TASK OBJECTIVE.
Please restate the records below verbatim, omitting every image they hold.

#### SOURCE MATERIAL

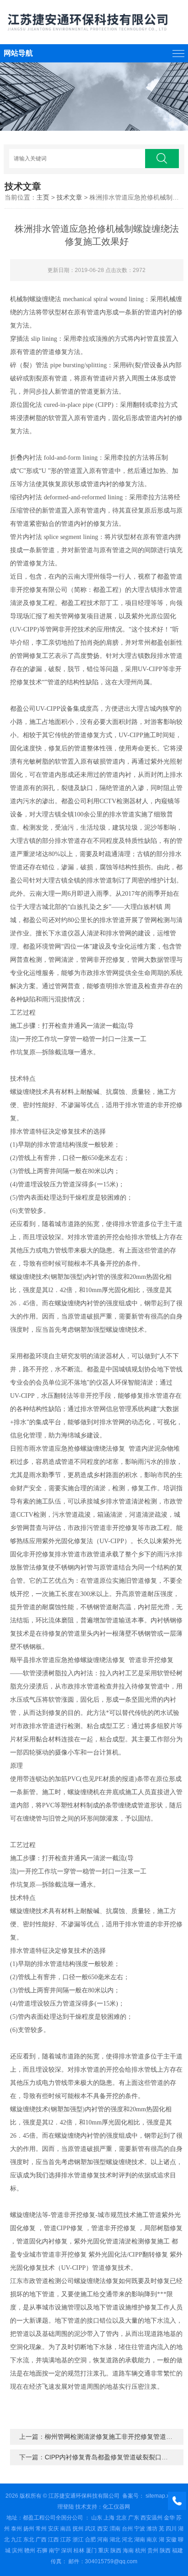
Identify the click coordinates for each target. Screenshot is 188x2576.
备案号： (133, 2496)
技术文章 (69, 197)
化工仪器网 (116, 2507)
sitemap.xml (160, 2496)
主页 (43, 197)
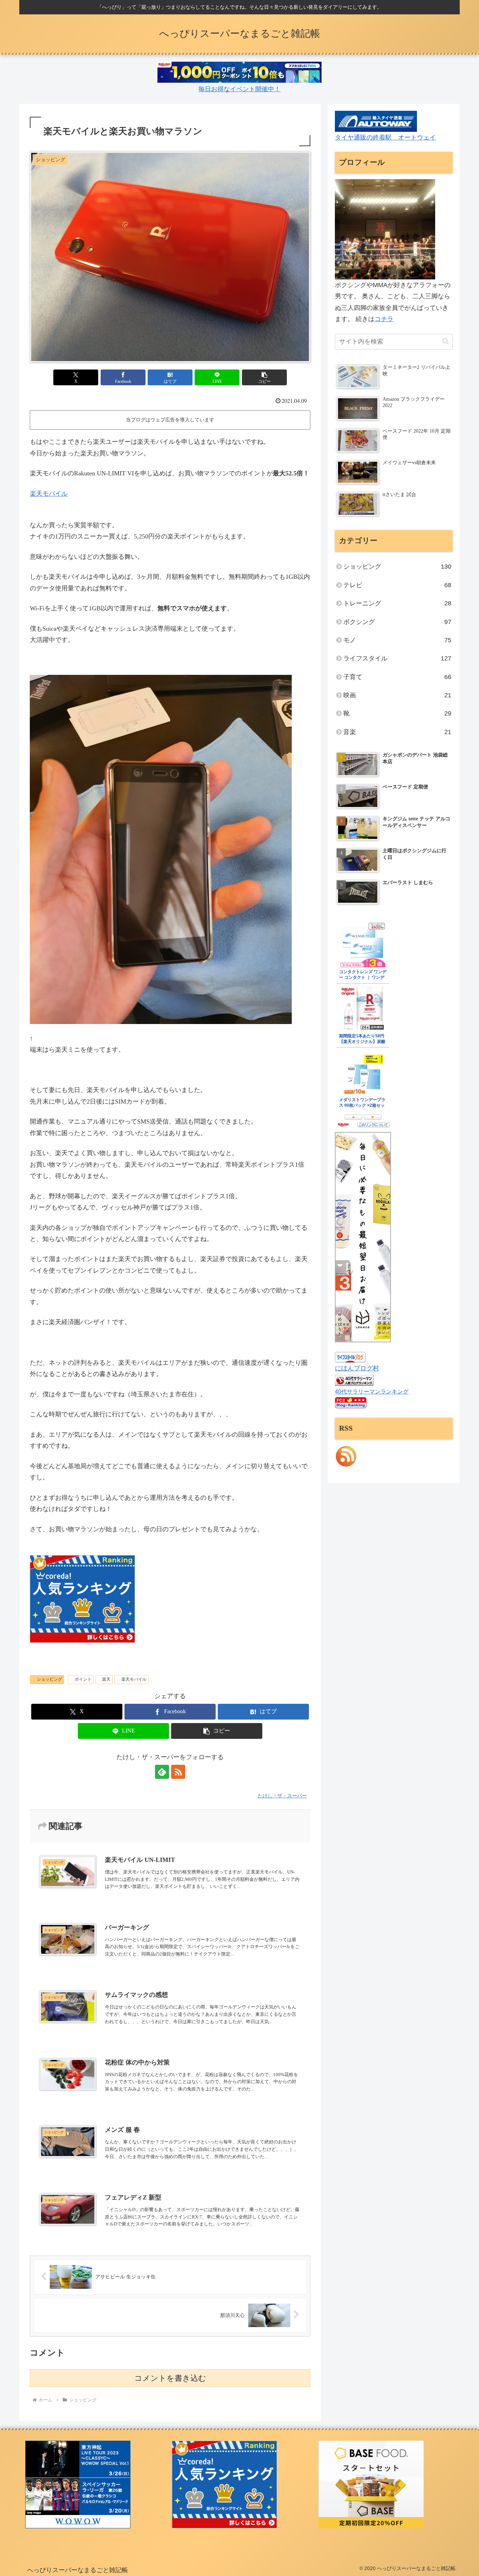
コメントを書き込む (170, 2378)
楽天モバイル (49, 493)
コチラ (384, 319)
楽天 (106, 1679)
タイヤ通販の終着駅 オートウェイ (385, 137)
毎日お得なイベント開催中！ (239, 89)
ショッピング (49, 1679)
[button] (264, 377)
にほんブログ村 (357, 1368)
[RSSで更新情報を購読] (178, 1772)
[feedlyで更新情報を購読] (162, 1772)
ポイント (83, 1679)
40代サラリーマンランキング (372, 1391)
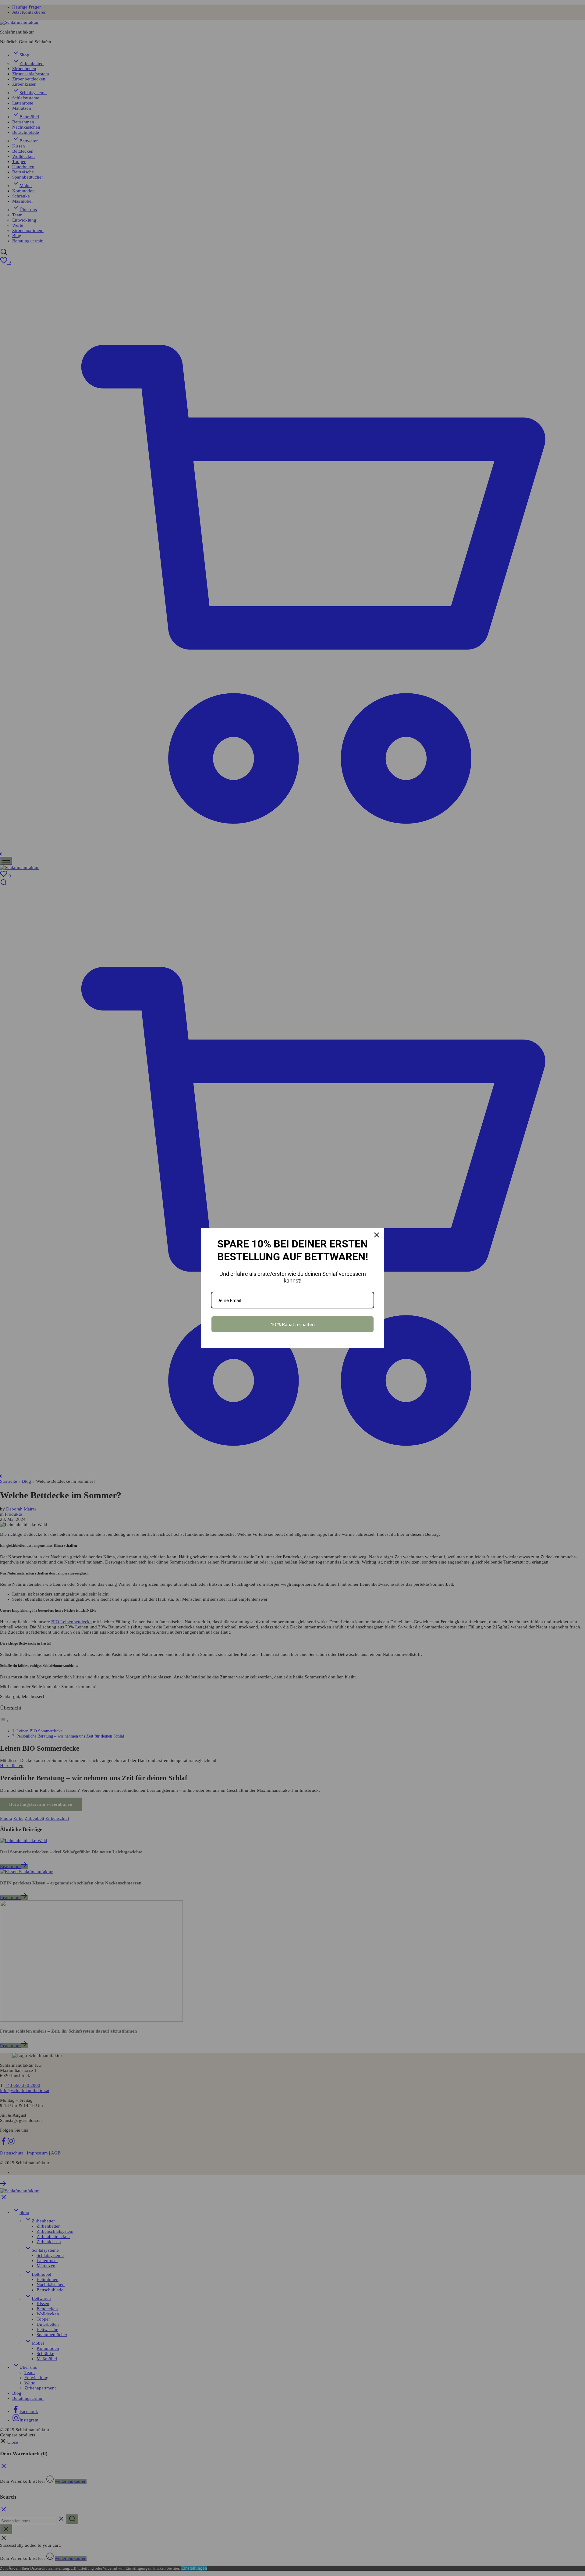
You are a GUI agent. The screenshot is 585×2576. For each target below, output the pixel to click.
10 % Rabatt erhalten (293, 1324)
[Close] (376, 1235)
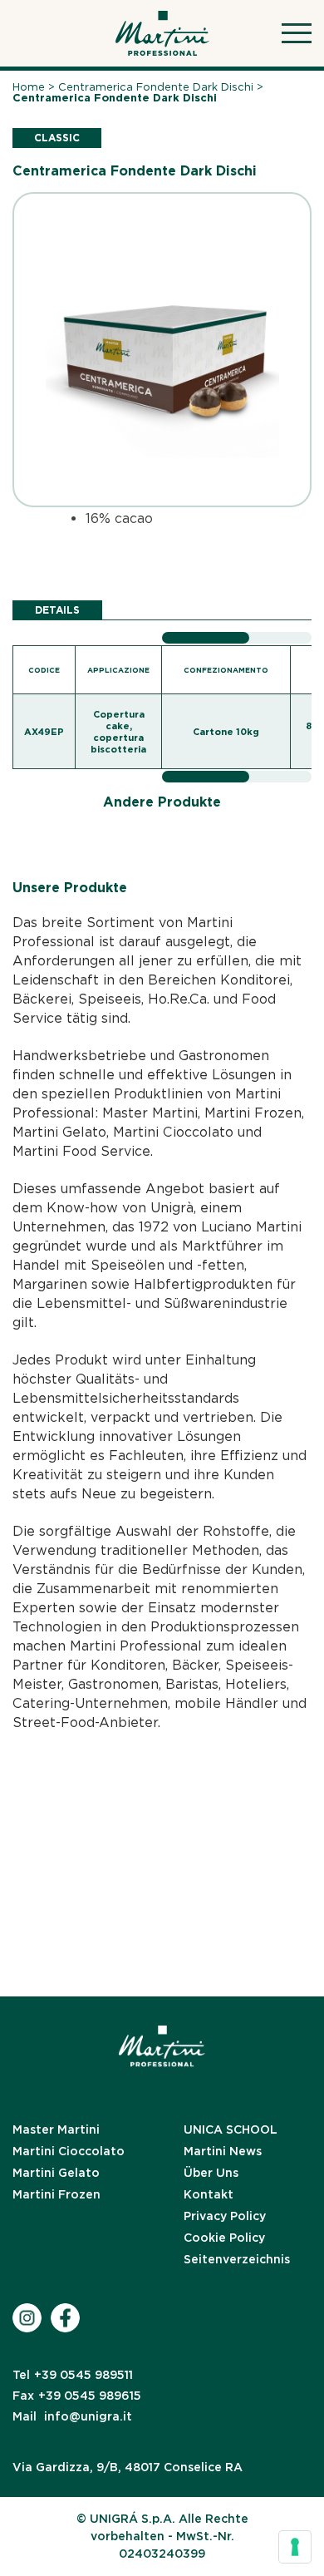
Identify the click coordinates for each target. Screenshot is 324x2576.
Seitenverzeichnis (237, 2259)
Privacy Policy (225, 2216)
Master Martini (56, 2129)
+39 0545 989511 (72, 2374)
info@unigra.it (72, 2416)
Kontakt (208, 2194)
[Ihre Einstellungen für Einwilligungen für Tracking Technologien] (295, 2547)
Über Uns (211, 2172)
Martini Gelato (56, 2172)
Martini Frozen (56, 2194)
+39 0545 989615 (76, 2395)
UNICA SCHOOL (230, 2129)
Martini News (223, 2151)
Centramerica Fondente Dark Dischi (155, 87)
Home (28, 87)
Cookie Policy (224, 2237)
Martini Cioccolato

########

OUTPUT FOR THIS EXERCISE.
Identify the click coordinates for each target. Screenshot is 188x2576.
备案号： (133, 2496)
技术文章 (69, 197)
化工仪器网 (116, 2507)
sitemap.xml (160, 2496)
主页 (43, 197)
コメントを書き込む (170, 2378)
楽天モバイル (49, 493)
コチラ (384, 319)
楽天 (106, 1679)
タイヤ通販の終着駅 オートウェイ (385, 137)
毎日お得なイベント開催中！ (239, 89)
ショッピング (49, 1679)
[button] (264, 377)
にほんブログ村 (357, 1368)
[RSSで更新情報を購読] (178, 1772)
[feedlyで更新情報を購読] (162, 1772)
ポイント (83, 1679)
40代サラリーマンランキング (372, 1391)
You are a GUI agent. The screenshot is 585×2576. For each target below, output the pixel to click.
10 % Rabatt erhalten (293, 1324)
[Close] (376, 1235)
Identify the click coordinates for each target. Screenshot is 324x2576.
Seitenverzeichnis (237, 2259)
Privacy Policy (225, 2216)
Master Martini (56, 2129)
+39 0545 989511 (72, 2374)
info@unigra.it (72, 2416)
Kontakt (208, 2194)
[Ihre Einstellungen für Einwilligungen für Tracking Technologien] (295, 2547)
Über Uns (211, 2172)
Martini Gelato (56, 2172)
Martini Frozen (56, 2194)
+39 0545 989615 (76, 2395)
UNICA SCHOOL (230, 2129)
Martini News (223, 2151)
Centramerica Fondente Dark Dischi (155, 87)
Home (28, 87)
Cookie Policy (224, 2237)
Martini Cioccolato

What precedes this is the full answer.